Personal information
- Date of birth: 15 December 2002 (age 23)
- Place of birth: Ghana
- Height: 1.67 m (5 ft 6 in)
- Position: Midfielder

Senior career*
- Years: Team / Apps / (Gls)
- 2016–2021: Police Ladies
- 2021–2022: Hasaacas Ladies
- 2022–2023: IFK Norrköping / 26 / (0)
- 2025: Fenerbahçe / 2 / (0)
- 2026: AEK Athens / 0 / (0)

International career^{‡}
- 2018: Ghana U17 / 4 / (0)
- 2022: Ghana U20 / 3 / (0)
- 2023–: Ghana / 1 / (0)

= Azumah Bugre =

Ghanaian footballer (born 2002)

Azumah Bugre (born 15 December 2002) is a free agent Ghanaian women's football midfielder who plays for the Ghana women's national team.

== Personal life ==
Azumah Bugre was born in Ghana on 15 December 2002. She has four siblings.

She grew up in northern Ghana and joined the Air Force.

== Club career ==
Bugre is nicknamed "Zum-Zum". In 2022, she signed for Swedish side IFK Norrköping. Previously, she played for Ghanaian side Hasaacas Ladies, where she was regarded as an important player for the club as they achieved second place at the 2021 CAF Women's Champions League.

In January 2025, she moved to Turkey, and joined the Istanbul-based club Fenerbahçe to play in the second half of the 2024–25 Super League season. She recorded only two appearances during her time with the club.

In the summer of 2026, Bugre signed a contract with the Greek A Division club AEK Athens. Bugre was released by the club on 8 September 2026 after failing to follow the pre-season programme and integrate smoothly with her teammates.

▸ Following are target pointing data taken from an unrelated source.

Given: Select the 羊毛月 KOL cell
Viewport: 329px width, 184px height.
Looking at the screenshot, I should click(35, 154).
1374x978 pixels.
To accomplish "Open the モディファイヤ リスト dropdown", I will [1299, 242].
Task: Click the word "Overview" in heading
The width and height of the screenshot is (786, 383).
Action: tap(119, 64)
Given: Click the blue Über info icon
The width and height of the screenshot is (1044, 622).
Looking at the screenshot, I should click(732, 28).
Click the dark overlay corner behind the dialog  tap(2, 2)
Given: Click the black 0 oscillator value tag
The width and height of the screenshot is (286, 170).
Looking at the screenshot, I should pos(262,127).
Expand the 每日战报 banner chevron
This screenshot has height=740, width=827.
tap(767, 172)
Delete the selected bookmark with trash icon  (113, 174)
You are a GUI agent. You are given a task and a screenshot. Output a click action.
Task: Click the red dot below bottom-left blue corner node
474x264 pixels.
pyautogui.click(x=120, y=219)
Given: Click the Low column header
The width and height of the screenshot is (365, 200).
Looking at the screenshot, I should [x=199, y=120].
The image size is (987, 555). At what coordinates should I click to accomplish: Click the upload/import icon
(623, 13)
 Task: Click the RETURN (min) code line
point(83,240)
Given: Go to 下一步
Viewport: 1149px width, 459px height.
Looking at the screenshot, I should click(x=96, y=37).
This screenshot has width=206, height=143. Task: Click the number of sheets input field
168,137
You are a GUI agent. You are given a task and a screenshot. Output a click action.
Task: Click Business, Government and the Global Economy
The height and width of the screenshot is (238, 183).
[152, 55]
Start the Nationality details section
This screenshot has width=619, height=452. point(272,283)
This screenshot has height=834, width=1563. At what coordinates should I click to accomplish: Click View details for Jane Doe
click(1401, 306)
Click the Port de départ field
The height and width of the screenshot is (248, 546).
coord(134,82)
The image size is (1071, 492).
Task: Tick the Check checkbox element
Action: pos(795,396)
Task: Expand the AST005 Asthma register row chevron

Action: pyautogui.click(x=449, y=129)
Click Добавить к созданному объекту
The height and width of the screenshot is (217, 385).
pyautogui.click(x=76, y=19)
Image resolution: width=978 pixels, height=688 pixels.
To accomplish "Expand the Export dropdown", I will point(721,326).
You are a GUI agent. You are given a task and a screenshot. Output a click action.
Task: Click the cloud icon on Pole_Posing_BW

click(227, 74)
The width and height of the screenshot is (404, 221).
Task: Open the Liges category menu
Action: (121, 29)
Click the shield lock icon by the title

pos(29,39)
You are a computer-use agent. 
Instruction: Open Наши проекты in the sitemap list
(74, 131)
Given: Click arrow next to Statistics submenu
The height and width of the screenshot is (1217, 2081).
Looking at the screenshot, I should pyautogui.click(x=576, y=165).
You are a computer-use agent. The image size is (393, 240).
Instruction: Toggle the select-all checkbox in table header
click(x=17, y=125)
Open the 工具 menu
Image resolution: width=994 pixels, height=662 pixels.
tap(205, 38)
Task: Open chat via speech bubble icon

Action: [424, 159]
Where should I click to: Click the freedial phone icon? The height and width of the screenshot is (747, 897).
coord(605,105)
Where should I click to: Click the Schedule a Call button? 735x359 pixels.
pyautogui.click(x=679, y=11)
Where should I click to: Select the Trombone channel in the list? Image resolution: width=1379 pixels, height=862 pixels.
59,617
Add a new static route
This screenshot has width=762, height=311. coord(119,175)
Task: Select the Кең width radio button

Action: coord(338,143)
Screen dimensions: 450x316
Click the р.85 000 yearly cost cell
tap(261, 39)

== International career ==
Bugre was regarded as an important player for the Ghana women's national under-20 football team as they achieved qualification for the U-20 Women's World Cup. In 2023, she debuted for the Ghana women's national football team.

==Style of play==

Bugre mainly operates as a midfielder and can also operate as a defender.